Gel permeation chromatography (GPC)

GPC method was adapted from an instructional article provided by Agilent60. GPC was carried out using the Agilent 1260 Infinity system through Agilent PLgel Sum Mixed-C followed by Agilent PLgel Sum Mixed-E columns. The system was calibrated with polystyrene standards ranging from 162 Da to 45.12 kDa. 10 mg of the sample was dissolved in 0.2 mL of Hexafluoro-2-propanol (HFIP). A further 4.8 mL of chloroform was added resulting in a total concentration of 2 mg/mL. Sample solution was filtered through a 0.2 μm PTFE filter. The sample was eluted with chloroform at a flow rate of 1 mg/mL.

Thermogravimetric analysis (TGA)

To ascertain the amount of glass present in the RMP composite, TGA was performed using the TA Instruments Q500 thermogravimetric analyzer (TGA) on a sample of RMP. 21.6 mg of RMP composite, under 50 cc/min of flowing nitrogen gas, was placed at an isothermal temperature of 80 °C for 10 min to dry the sample. The temperature was then raised to 800 °C at a ramp rate of 10 °C/min.

Tensile mechanical testing

Six dog-bone-shaped specimens were cut from the bulk vRPET films to produce a uniform profile of samples with a long central of (l × w × t) 10 mm × 3 mm × ~0.085 mm to control the localization and development of fracture at the middle of the specimen. Tensile testing was performed by an Instron 5567 Electric Universal Testing Machine at a strain rate of 5 mm/min.

3-Point bending test

3-point bend testing was performed by an Instron 5567 Electric Universal Testing Machine with a support span of 30 mm and a loading span of 10 min. 2 RMP glass composite was prepared in accordance with the method mentioned above. From the 2 tiles, 21 smaller tiles were cut and ground to dimensions of approx. (l × w × t) (50 × 13 × 1.4) mm with smoothened sides. 3-point bending test was then performed at a strain rate of 10 mm/min.

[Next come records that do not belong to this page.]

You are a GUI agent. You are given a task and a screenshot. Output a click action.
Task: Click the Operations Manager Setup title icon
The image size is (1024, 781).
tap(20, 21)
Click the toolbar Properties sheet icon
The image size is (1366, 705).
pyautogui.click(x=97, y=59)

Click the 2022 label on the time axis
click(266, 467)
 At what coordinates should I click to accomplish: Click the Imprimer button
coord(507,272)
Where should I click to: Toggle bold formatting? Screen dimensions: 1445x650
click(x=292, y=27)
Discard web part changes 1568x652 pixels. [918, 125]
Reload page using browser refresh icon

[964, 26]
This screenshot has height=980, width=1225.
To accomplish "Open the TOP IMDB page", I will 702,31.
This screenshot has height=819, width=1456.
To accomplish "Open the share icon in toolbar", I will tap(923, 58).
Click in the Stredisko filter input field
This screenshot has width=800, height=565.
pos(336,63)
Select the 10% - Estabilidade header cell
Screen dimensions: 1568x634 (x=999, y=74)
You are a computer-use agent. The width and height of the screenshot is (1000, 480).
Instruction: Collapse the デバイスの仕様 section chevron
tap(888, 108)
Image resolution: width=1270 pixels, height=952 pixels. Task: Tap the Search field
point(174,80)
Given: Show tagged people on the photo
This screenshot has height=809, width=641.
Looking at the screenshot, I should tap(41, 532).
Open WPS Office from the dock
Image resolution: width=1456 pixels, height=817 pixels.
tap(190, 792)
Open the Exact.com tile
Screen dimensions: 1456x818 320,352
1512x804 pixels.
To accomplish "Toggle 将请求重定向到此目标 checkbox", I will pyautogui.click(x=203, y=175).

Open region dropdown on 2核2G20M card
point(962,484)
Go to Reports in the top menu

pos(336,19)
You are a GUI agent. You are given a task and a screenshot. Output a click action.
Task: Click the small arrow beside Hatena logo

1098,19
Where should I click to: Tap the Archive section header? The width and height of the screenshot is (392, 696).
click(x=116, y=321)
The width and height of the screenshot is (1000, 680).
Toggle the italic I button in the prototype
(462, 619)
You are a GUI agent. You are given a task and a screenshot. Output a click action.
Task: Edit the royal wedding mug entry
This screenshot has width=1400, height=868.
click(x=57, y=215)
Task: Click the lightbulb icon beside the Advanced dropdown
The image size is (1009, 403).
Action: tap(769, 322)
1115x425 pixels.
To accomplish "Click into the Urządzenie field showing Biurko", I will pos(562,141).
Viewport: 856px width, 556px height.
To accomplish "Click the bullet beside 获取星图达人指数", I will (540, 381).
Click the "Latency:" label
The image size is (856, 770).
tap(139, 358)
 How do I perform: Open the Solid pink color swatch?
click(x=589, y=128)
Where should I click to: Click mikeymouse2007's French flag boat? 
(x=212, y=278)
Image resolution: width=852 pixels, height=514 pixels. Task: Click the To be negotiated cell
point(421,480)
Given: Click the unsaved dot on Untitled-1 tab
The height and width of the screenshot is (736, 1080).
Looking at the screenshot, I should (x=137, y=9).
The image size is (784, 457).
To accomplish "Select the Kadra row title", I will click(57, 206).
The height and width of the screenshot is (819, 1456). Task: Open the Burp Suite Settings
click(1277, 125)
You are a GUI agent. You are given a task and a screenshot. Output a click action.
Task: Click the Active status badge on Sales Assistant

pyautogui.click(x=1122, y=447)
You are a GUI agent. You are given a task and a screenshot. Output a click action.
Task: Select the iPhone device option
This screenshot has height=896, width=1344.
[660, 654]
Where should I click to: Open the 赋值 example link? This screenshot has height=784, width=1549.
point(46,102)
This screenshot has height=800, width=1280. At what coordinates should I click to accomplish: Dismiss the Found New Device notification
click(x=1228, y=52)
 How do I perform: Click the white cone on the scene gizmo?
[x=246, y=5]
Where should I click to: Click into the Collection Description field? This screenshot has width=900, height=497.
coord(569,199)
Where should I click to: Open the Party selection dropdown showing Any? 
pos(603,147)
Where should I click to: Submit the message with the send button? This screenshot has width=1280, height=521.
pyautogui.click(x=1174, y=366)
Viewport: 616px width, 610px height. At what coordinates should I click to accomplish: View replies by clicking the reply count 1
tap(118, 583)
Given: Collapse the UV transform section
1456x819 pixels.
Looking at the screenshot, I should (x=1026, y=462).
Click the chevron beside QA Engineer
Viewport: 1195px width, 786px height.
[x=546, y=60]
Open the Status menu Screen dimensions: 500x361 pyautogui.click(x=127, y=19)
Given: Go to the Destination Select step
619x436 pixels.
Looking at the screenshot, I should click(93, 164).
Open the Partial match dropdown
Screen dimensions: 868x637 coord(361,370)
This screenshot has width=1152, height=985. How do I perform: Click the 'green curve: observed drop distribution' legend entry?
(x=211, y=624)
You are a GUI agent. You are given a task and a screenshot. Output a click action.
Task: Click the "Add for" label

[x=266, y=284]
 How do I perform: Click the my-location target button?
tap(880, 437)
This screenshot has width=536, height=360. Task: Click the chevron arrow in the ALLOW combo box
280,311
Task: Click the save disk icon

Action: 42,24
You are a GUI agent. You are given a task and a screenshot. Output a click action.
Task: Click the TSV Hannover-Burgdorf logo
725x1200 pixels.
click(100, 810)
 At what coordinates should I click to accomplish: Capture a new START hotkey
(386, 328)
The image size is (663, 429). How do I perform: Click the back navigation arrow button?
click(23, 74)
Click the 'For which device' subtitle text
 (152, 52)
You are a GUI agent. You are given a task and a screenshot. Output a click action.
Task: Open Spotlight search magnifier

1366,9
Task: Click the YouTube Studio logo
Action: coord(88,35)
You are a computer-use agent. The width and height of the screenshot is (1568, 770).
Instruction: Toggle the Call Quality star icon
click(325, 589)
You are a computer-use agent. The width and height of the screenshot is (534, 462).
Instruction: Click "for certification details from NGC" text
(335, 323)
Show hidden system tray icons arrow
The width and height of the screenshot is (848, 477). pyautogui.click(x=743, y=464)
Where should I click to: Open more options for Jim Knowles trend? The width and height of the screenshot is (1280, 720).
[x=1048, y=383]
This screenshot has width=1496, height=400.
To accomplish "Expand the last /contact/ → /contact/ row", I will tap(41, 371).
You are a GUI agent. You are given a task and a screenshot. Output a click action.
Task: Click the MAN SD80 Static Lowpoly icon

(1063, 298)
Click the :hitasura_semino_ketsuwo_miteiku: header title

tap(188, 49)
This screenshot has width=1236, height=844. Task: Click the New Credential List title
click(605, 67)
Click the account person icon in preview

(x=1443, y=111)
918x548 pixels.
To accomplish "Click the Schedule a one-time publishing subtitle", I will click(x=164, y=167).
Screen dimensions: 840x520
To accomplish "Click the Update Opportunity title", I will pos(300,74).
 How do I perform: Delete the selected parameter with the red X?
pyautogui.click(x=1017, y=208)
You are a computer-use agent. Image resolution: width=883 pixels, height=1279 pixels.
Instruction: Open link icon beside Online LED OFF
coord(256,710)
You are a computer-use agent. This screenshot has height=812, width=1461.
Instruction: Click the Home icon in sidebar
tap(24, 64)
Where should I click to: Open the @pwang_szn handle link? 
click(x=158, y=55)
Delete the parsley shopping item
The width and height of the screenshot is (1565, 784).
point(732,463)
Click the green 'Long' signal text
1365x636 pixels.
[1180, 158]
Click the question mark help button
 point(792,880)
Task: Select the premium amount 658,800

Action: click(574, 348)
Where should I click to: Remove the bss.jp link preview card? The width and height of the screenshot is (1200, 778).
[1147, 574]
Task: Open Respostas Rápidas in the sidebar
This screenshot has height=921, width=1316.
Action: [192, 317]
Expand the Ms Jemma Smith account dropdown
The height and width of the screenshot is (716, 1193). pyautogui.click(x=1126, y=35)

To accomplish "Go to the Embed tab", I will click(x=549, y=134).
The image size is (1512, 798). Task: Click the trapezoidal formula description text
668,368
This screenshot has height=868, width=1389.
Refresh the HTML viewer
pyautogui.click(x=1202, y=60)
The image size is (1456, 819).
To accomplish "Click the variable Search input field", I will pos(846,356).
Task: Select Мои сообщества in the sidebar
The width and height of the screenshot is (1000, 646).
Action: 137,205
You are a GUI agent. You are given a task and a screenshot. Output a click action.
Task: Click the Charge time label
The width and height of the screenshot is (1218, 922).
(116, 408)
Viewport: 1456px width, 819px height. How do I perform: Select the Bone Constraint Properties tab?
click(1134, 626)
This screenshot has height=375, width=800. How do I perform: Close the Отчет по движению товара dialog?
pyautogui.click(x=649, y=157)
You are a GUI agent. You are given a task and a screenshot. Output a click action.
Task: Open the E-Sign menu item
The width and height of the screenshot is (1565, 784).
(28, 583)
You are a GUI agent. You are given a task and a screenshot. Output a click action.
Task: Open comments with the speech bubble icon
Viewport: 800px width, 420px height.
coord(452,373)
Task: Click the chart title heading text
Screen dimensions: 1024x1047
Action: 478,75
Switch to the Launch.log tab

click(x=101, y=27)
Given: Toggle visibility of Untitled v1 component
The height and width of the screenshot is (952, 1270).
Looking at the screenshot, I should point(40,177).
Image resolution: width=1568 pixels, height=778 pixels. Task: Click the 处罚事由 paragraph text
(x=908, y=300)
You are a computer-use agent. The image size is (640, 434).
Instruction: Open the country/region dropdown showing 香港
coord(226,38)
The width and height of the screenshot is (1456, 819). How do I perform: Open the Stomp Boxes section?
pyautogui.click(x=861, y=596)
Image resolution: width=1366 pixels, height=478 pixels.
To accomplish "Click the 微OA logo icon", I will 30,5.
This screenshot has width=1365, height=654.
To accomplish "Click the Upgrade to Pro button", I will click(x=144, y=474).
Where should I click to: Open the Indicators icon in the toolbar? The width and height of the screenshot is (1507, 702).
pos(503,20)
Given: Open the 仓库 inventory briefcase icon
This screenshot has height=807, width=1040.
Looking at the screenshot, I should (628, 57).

RMP glass composite recyclability experiment

RMP glass composite, after initial 3-point testing on pristine sample set, was manually broken into small shards and placed into a (12 cm (length) × 12 cm (width) × 0.1 cm (thickness)) square frame and hot pressed at 250 °C, 26 MPa for 5 minutes. Additional RMP composite shards, subjected to the same thermal conditions and hot-press reprocess cycles, were added to fill any gaps in the square frame and hot pressed at the same conditions for an additional two more times, affording a total time of 15 minutes, to produce a whole square tile. The tile was then cut and grinded to afford 7 smaller samples of approx. (l × w × t) (50 × 13 × 1.4) mm with smoothened sides. Through this process, it would be considered 1 cycle of reprocessing. RMP glass composite would be subjected to 5 cycles of reprocessing for 3-point testing at a strain rate of 10 mm/min for each sample.